Saini H, Rifkin R, Gorelik M, Huang H, Ferguson Z, Jones MV, Levy M - BMC Neurol (2013)

Bottom Line: NMO is associated with the highly specific NMO-IgG biomarker, an antibody that binds the aquaporin-4 water channel.In humans, the NMO-IgG portends more frequent exacerbations and a worse long-term clinical outcome.Clinical worsening is associated with an increased concentration of large demyelinating lesions primarily to subpial AQP4-rich regions of the spinal cord.

View Article: PubMed Central - HTML - PubMed

Affiliation: Department of Neurology, Johns Hopkins University, Baltimore, MD 21287, USA.

ABSTRACT

Background: Neuromyelitis optica (NMO) is a devastating inflammatory disorder of the optic nerves and spinal cord characterized by frequently recurring exacerbations of humoral inflammation. NMO is associated with the highly specific NMO-IgG biomarker, an antibody that binds the aquaporin-4 water channel. Aquaporin-4 is present on glial endfeet in the central nervous system (CNS). In humans, the NMO-IgG portends more frequent exacerbations and a worse long-term clinical outcome.

Methods: We tested the longer-term outcome of mice with EAE injected with NMO-IgG and followed them for 60 days. Clinical exams and pathology of the spinal cord and optic nerves were compared to mice that received control human IgG.

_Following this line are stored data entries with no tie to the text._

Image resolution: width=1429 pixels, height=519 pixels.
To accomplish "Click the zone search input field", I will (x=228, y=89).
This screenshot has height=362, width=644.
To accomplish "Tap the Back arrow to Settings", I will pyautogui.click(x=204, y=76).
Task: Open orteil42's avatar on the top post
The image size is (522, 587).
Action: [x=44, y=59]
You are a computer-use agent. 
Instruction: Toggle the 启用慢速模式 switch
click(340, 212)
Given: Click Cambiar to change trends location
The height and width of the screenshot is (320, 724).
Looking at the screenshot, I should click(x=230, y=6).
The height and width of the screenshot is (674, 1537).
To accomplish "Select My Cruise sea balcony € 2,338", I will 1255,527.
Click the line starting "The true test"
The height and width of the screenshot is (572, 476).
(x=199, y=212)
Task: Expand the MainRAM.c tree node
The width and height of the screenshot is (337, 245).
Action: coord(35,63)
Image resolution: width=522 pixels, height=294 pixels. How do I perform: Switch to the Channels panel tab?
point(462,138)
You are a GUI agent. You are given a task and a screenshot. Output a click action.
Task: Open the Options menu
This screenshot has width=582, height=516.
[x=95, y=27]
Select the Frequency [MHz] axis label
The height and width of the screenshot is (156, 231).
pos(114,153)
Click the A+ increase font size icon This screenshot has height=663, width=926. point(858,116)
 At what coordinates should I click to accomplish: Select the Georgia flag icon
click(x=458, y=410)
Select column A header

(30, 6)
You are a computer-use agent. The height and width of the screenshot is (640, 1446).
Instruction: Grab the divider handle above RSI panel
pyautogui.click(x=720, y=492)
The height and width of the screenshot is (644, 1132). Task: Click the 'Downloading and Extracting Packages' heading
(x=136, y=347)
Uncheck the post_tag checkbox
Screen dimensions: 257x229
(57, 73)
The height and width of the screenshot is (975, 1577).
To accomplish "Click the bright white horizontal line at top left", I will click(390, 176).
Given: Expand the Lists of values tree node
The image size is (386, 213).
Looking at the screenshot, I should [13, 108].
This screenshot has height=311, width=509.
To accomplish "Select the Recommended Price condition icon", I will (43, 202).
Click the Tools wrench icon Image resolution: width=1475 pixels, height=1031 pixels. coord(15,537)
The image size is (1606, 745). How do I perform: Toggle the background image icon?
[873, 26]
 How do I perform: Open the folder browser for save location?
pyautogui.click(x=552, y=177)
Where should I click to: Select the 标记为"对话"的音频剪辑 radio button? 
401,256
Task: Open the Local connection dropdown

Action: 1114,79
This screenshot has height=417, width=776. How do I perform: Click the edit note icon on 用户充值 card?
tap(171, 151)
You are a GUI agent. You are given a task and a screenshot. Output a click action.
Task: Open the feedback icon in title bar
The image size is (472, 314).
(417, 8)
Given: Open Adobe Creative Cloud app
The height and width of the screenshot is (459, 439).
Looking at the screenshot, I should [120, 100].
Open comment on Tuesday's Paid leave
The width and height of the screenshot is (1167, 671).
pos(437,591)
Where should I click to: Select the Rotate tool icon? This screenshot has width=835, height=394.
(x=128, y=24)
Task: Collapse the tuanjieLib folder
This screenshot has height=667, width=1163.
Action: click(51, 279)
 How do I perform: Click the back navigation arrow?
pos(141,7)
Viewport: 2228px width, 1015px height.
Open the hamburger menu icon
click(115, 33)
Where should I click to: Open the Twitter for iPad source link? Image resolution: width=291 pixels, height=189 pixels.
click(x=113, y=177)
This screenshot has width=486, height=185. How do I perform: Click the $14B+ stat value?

Results: Passively transferred human NMO-IgG leads to more severe neurology disability over two months after onset of disease. Clinical worsening is associated with an increased concentration of large demyelinating lesions primarily to subpial AQP4-rich regions of the spinal cord.

Conclusions: NMO-IgG is pathogenic in the context of EAE in mice.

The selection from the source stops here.